Changing How I Defined Abnormal Helped My Anxiety

ByAnxious Minds

Changing How I Defined Abnormal Helped My Anxiety

Like many of you, just a few short years ago, my life was defined by anxiety. Anxiety had become for me a constant companion. It was there when I woke, followed me through my day, and kept me from going to sleep at night. I had been on high doses of a benzodiazepine for many years and had gotten to a point where even the highest recommended dose did not help anymore.

It was during this time that my life was changing drastically. I had been working very hard on the other elements of my combined mental illnesses, and so far, my depression and psychosis had been improving, and, this is important, how I defined “abnormal” was also changing.

Let me explain

I’ve always had an active and busy mind, even as a child.
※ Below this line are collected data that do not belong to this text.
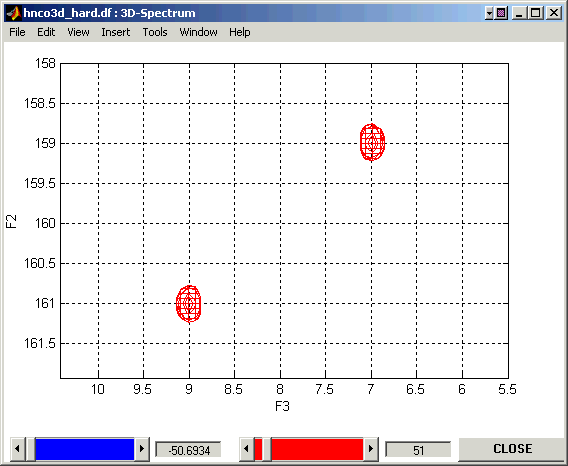Image resolution: width=568 pixels, height=466 pixels.
Task: Click the blue slider track
Action: pos(85,449)
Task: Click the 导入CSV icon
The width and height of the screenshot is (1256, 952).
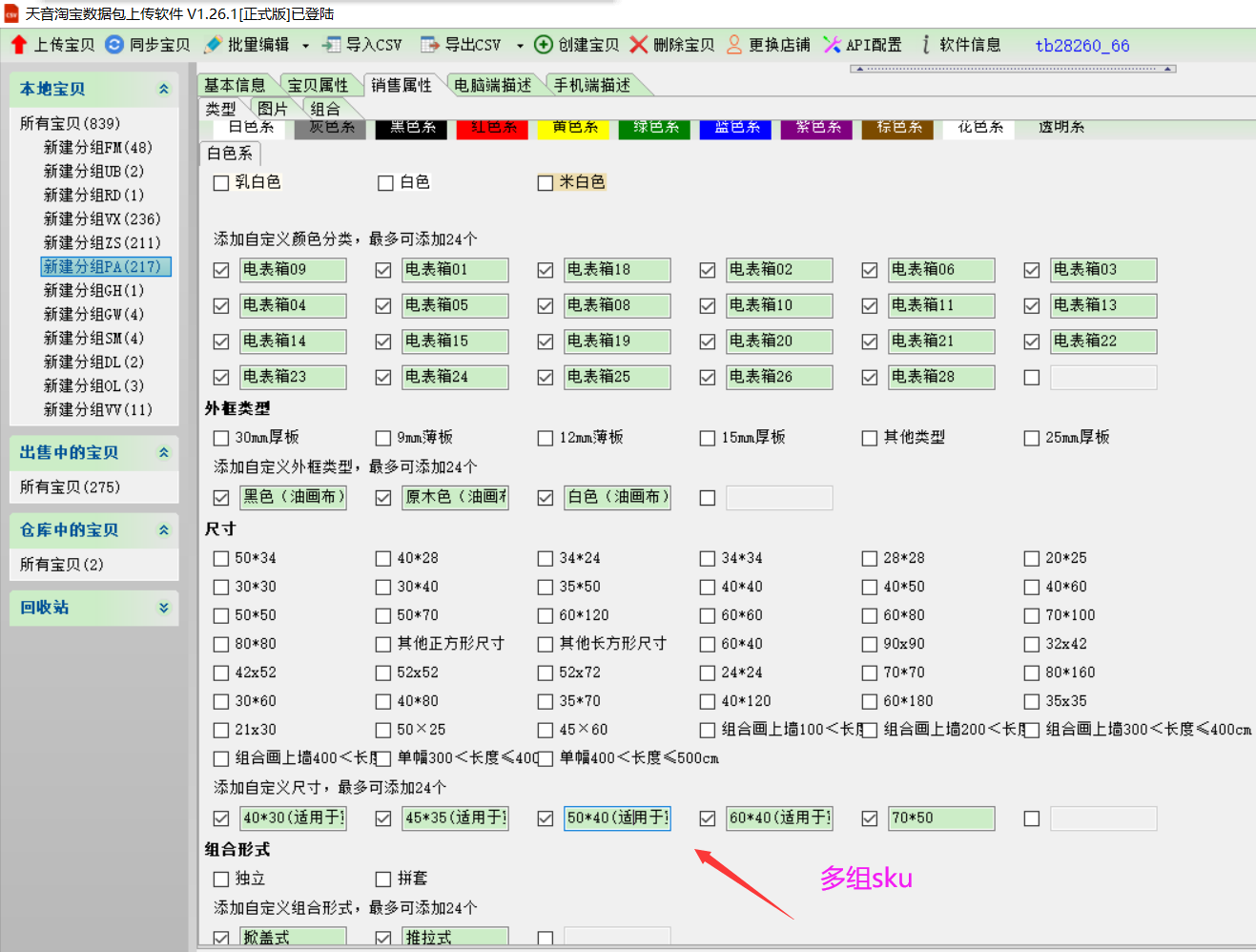Action: click(x=332, y=45)
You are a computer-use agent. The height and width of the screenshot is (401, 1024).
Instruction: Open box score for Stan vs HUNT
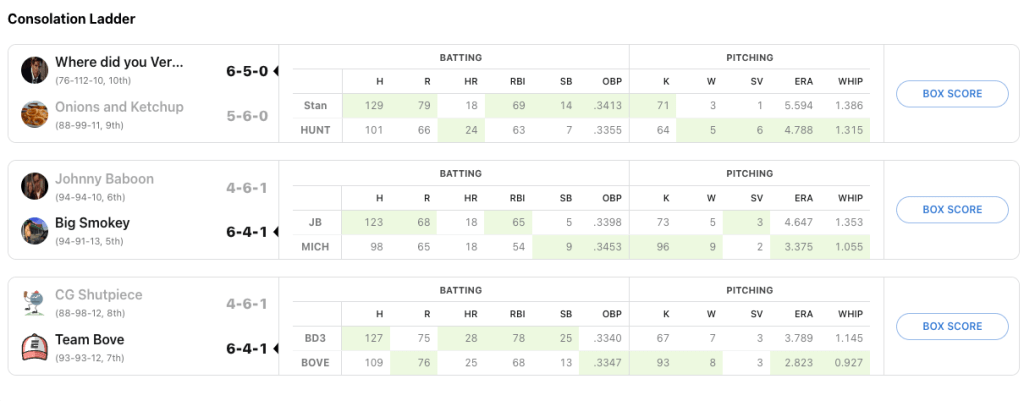point(952,94)
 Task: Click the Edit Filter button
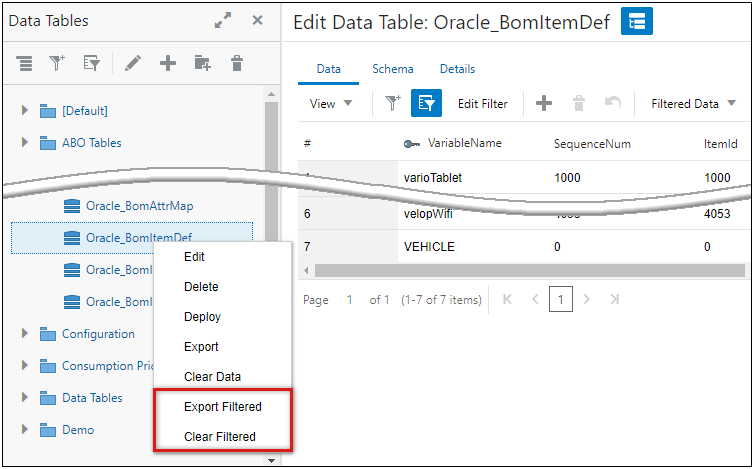pyautogui.click(x=483, y=103)
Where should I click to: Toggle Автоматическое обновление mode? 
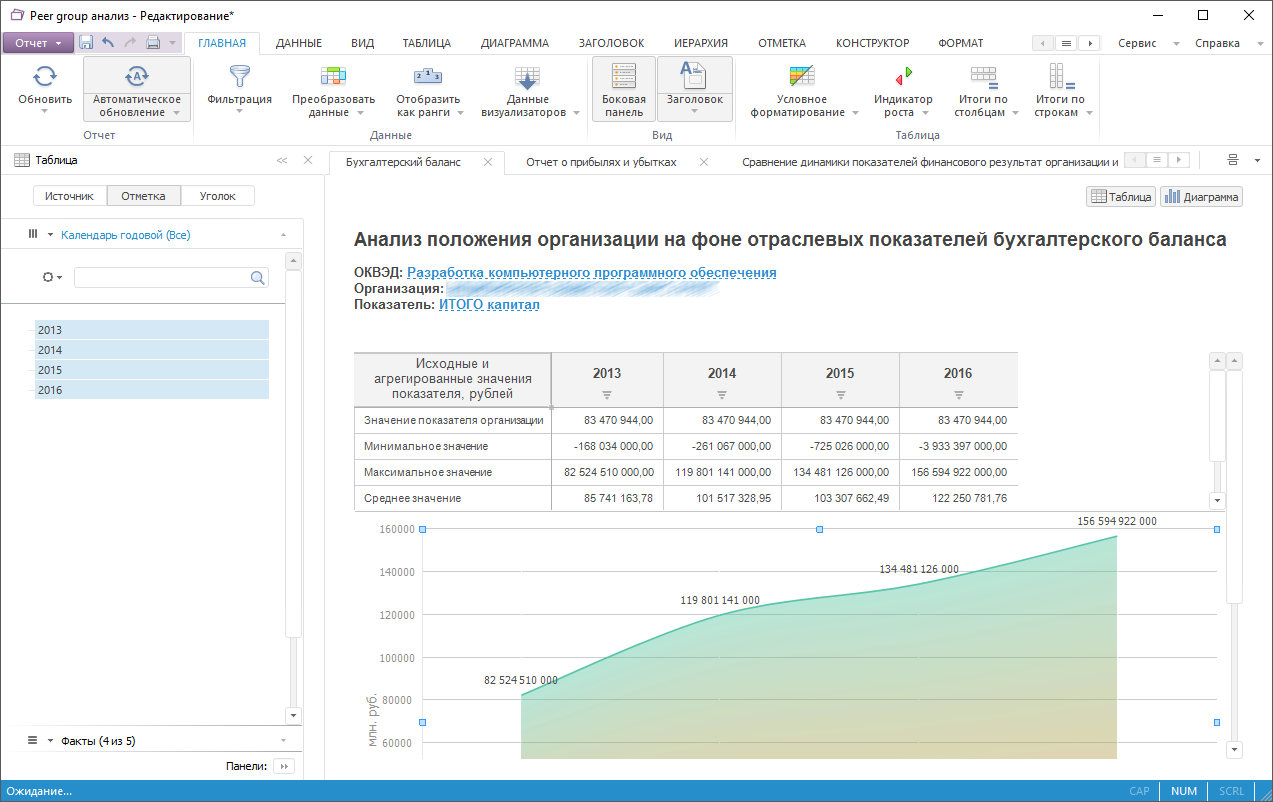click(x=137, y=76)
I started writing when I was young, so I had a place for all the ideas my brain was constantly churning out to live. When the anxiety and depression got to be too much for me, I eventually got the help of a psychiatrist. During the years, I talked to many of my doctors about my non-stop mind, and eventually, as doctors are known to do, several of them decided my thoughts needed to be medicated away. You see, the people who talked to me in my mind were bad, and I had “racing thoughts.” I had never thought of the voices in my head as bad, but these were doctors, so they must know what they were talking about and what they were doing.
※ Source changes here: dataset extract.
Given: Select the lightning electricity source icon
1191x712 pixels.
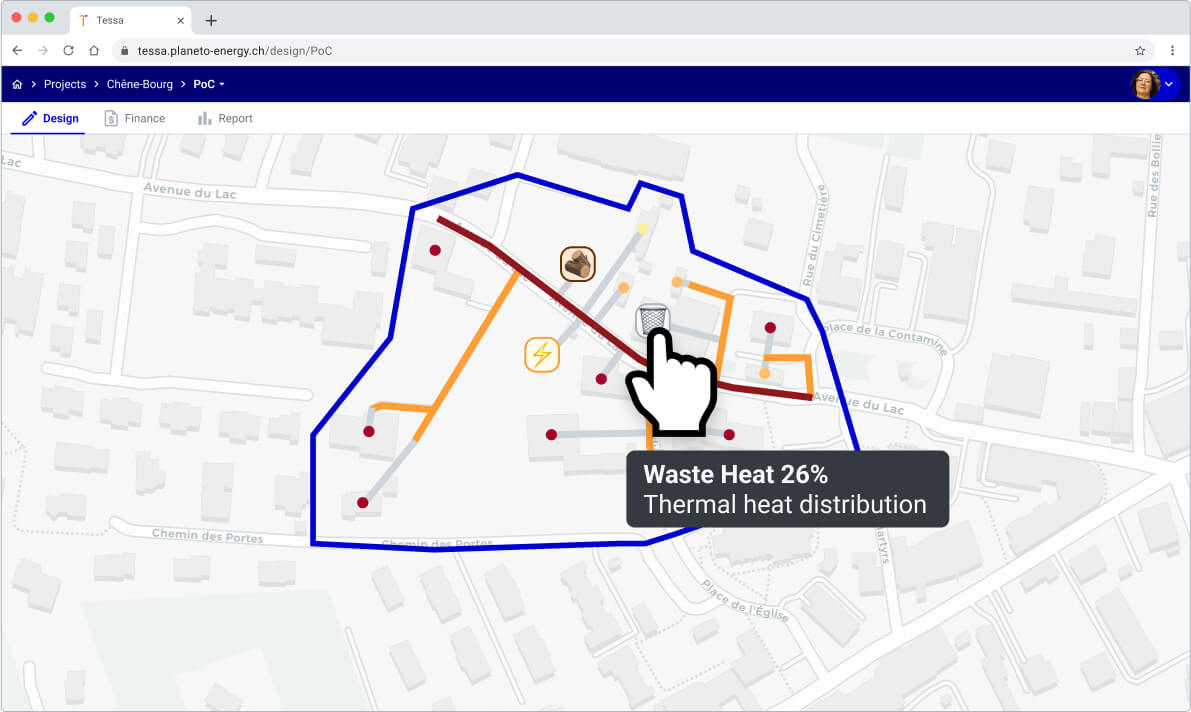Looking at the screenshot, I should [541, 354].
I was medicated many decades before I realised what this medication was doing to my creativity and cognitive ability. I eventually convinced myself that hearing voices was not always abnormal, and an active mind was a sign of intelligence and not something that should be muffled. With the help of my doctors, after presenting my research and case, I dropped the levels of antipsychotic to almost nothing. Soon, I will quit them altogether.

I did the same thing with my depression. I suffered many years on antidepressants until I looked at what I did with my “psychosis” and decided with a drastic change at how I looked at my depression, I could change it. It took longer to convince my doctor that I could survive on a lower dosage, but I did and proved that I could lessen the effects of my depression with a combination of self-care, positive thinking, and change in how I looked at depression. I no longer feared the onset of depression but instead told myself that it was the workings of a normal mind. The more I framed it that way, the less it had a hold on my whole life. I did what I could to ease my depression and let my busy brain work to take my mind off the horror I was feeling. I still had depression, but it never lasted long, and it stayed away longer.
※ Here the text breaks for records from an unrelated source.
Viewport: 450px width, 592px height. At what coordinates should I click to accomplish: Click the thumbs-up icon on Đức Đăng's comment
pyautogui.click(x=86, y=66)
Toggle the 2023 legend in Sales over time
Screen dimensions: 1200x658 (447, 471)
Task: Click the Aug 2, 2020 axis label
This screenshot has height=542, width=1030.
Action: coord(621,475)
With these successes, I felt like I could do the same with my anxiety, but, as any of you who have been treated with benzos knows, they were never meant as a long-term solution. I had been on them for over 15 years. I was addicted. Badly.

Any attempt no matter how small to lessen my dosages sent me into a spiral of panic attacks, severe anxiety, and flu-like symptoms. Despite it, I have over a long time gotten myself to a very low dosage. Again, I practice self-care, deep breathing and have lowered the stress level in my everyday life. I have changed my diet and taken advice from functional medicine advocates and practitioners. I have followed much of what I read here on AnxietyBoss from my very good friend Dr. Carlo.

I still have not taken the leap to being medication-free, but I will. But, because I did does not mean it is the best choice for everyone. I did stupid things many times over, like trying to cold-turkey my pills. I finally saw the error of my ways and decided I needed professional helped backed by my own research. Never try anything without first researching it because it will end in a bad way, especially when you are dealing with your mental health.

What I’m Saying

I am saying nothing more than this: you are only limited by what you believe. I chose to believe that I was NOT limited and lived my life that way. Plus, I didn’t do it on my own. I had a great support system with my wife and parents, and my friends in the mental health community I belong to and advocate for regularly.

Do some research on your own and start thinking more positively. I’m not a doctor, so I don’t have a magic pill. It takes hard work, in body and mind. It takes support. And, what I’ve found is it takes YOU to change the way you think.